The law is very clear, but it’s also true that Presidents Bill Clinton and Barack Obama both suggested that there might be situations involving classified information where a president should not follow the statute. These are very tricky questions of executive power versus congressional oversight.

Jeffrey Smith, who was the CIA’s general counsel under Clinton, told me that despite the technical legal arguments, there should still be ways to allow oversight, especially if the core issue is a commitment that the president has made to a foreign power.

Smith cited a time when he was at the CIA and a matter came up that did not technically require reporting to Congress but still raised troubling questions. After some soul-searching within the agency, it provided a briefing to the “gang of eight” congressional leaders, and Smith told me that the same would be appropriate today.

Look, this whistleblower’s complaint will leak. The Trump administration’s recalcitrance will simply make it all the more newsworthy.

When historians review Trump’s term, I think they will see combat between an out-of-control president and various U.S. institutions, such as the courts, the Civil Service, law enforcement, the intelligence community, the House and the news media, which generally have done a credible job of standing up for laws and norms and against one-man rule.

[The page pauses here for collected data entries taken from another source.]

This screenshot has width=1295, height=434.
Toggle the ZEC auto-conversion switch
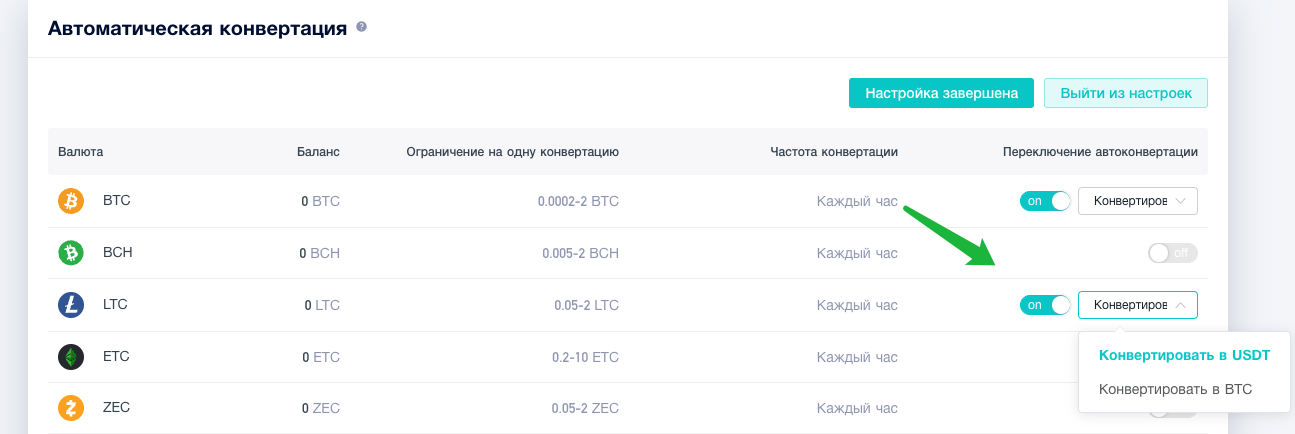click(x=1172, y=411)
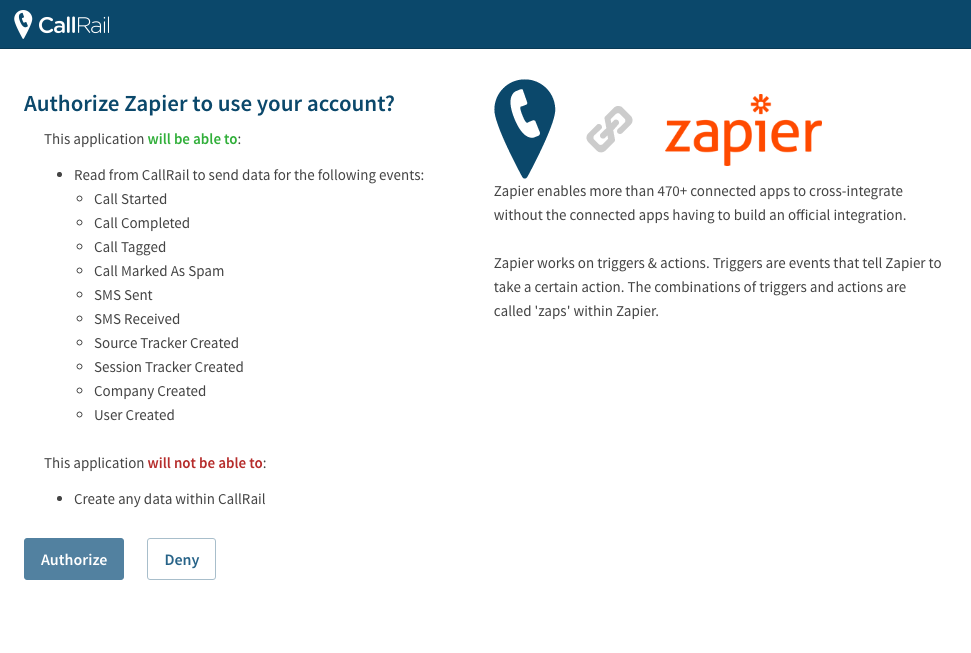Click the green 'will be able to' text

[193, 139]
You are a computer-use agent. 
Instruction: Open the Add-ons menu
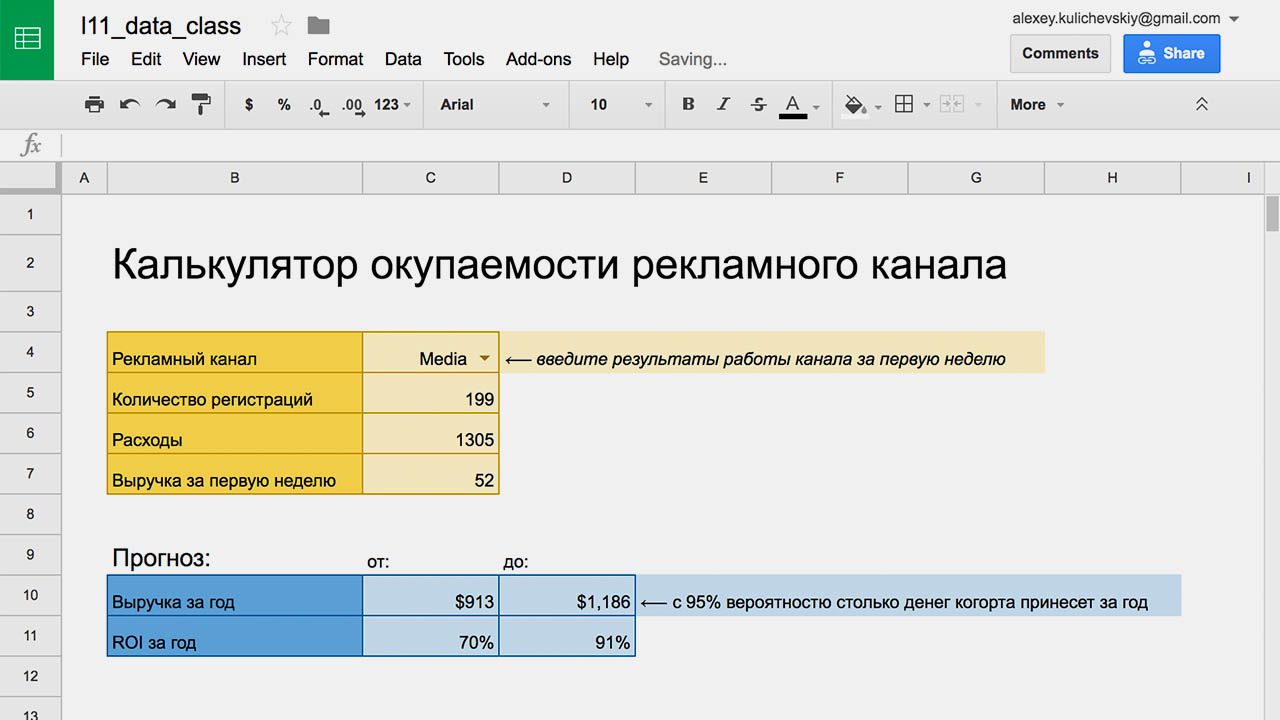pyautogui.click(x=538, y=59)
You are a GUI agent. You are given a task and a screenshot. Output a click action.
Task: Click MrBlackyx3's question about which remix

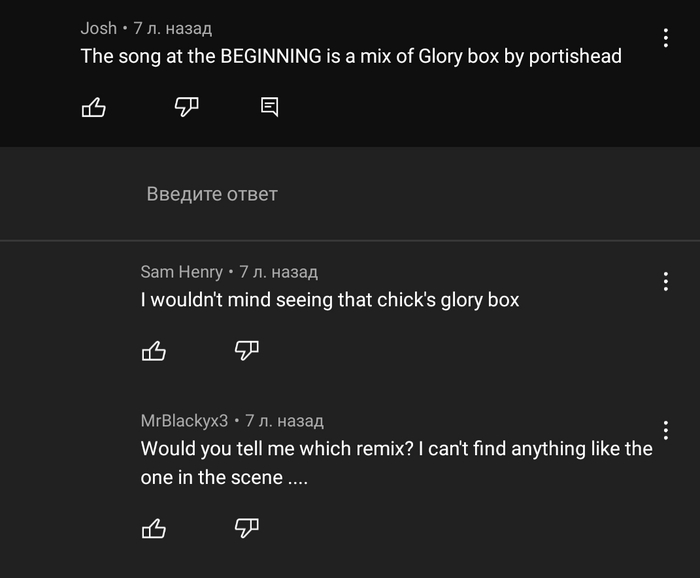pos(396,449)
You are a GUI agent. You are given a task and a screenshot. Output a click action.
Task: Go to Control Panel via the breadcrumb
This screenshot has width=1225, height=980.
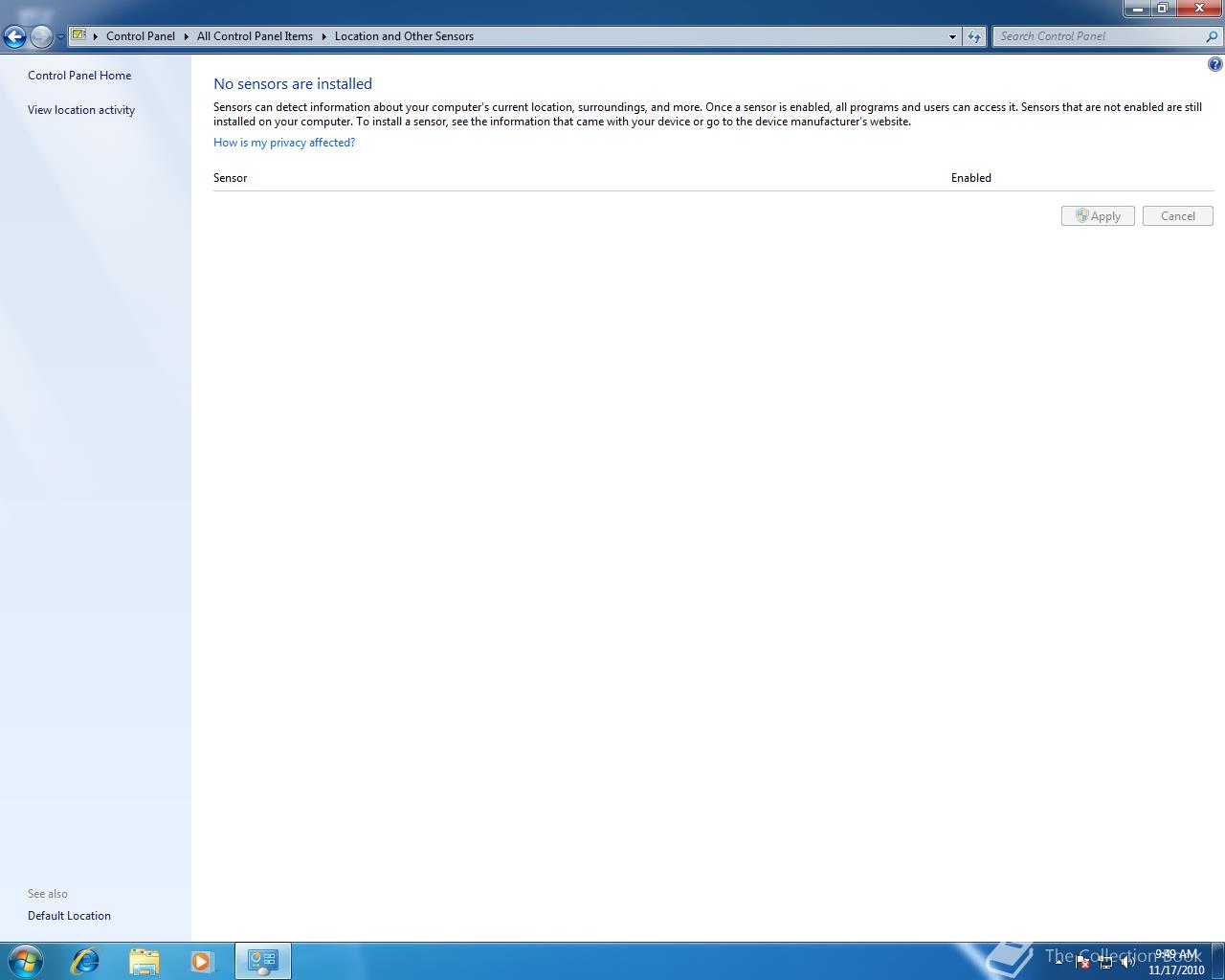coord(140,36)
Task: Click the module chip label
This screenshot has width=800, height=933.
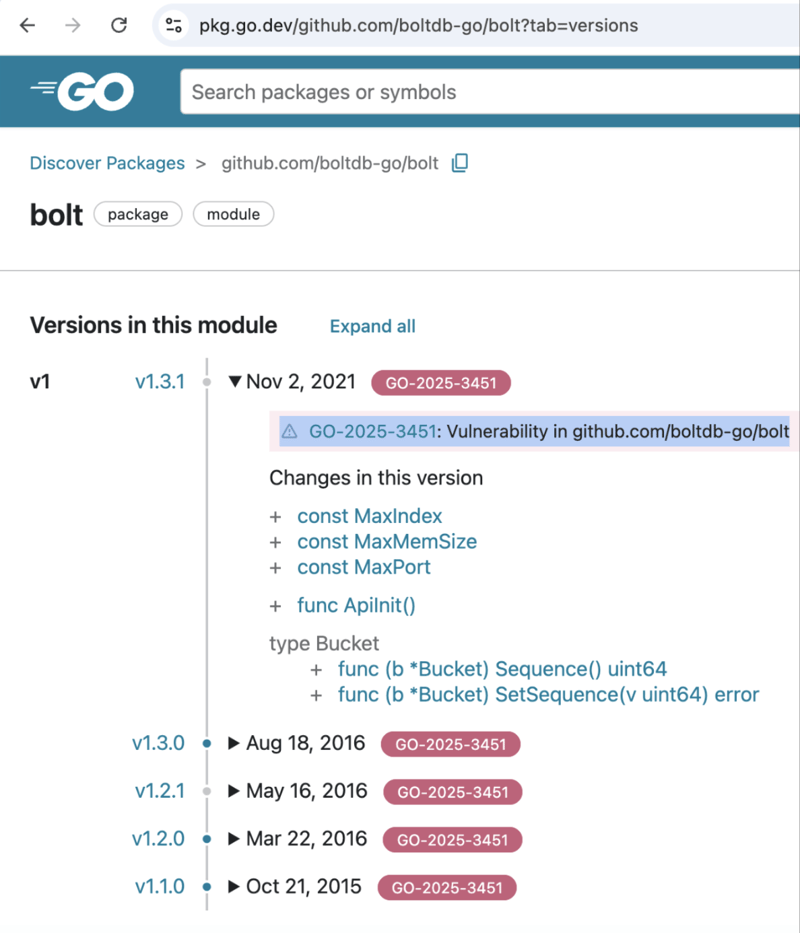Action: coord(233,214)
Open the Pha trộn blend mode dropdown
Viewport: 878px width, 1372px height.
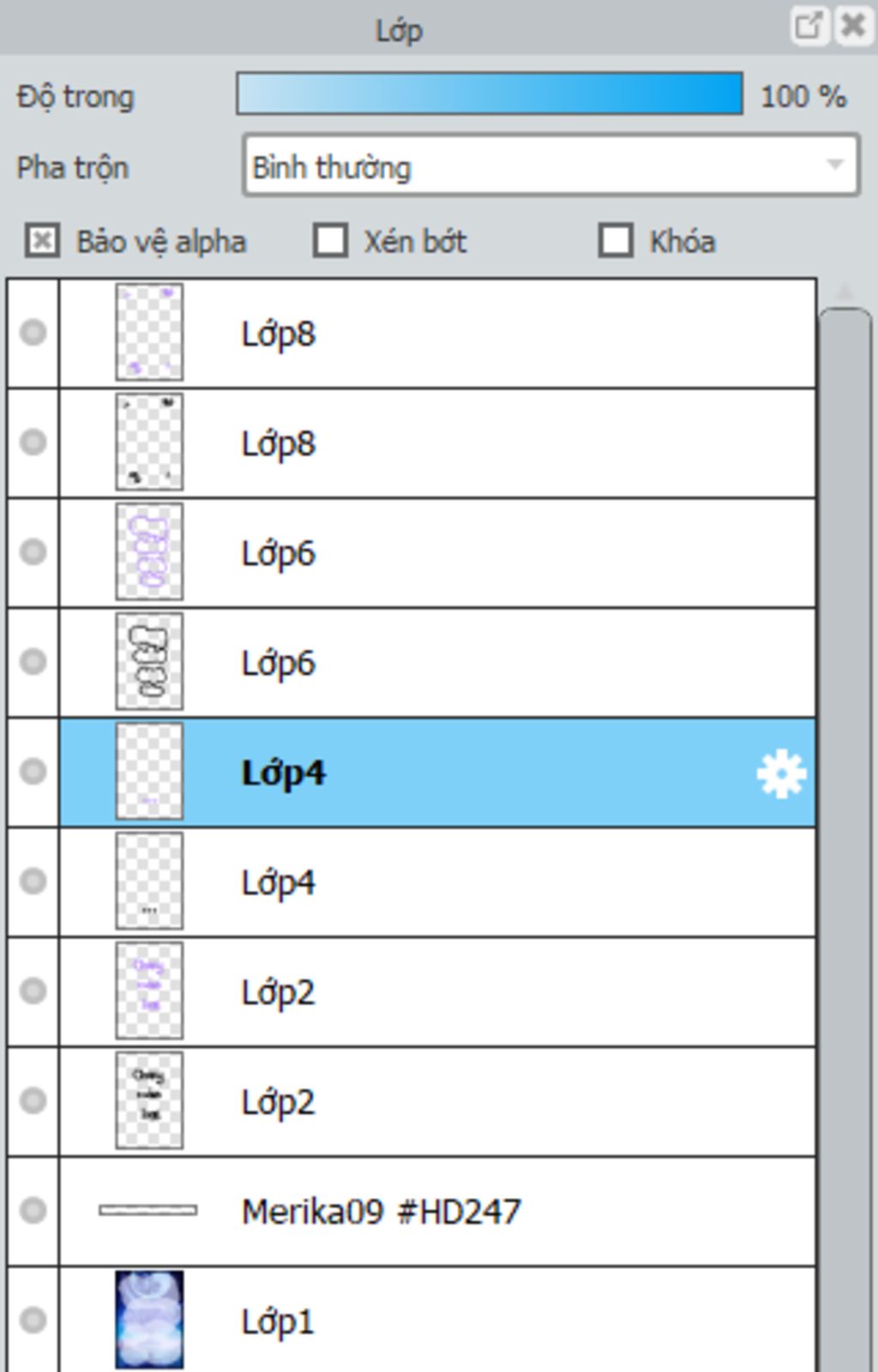tap(550, 165)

The only institution Trump has co-opted completely is the Republican Party in Congress.

Today’s struggle over the whistleblower may be remembered as a central battle in that epic confrontation. The core question is whether our president can get away with weaponizing the federal government to punish political opponents, or whether legal constraints and congressional oversight can keep him in line.

This is a test of our political system, and the next few months will determine whether we pass.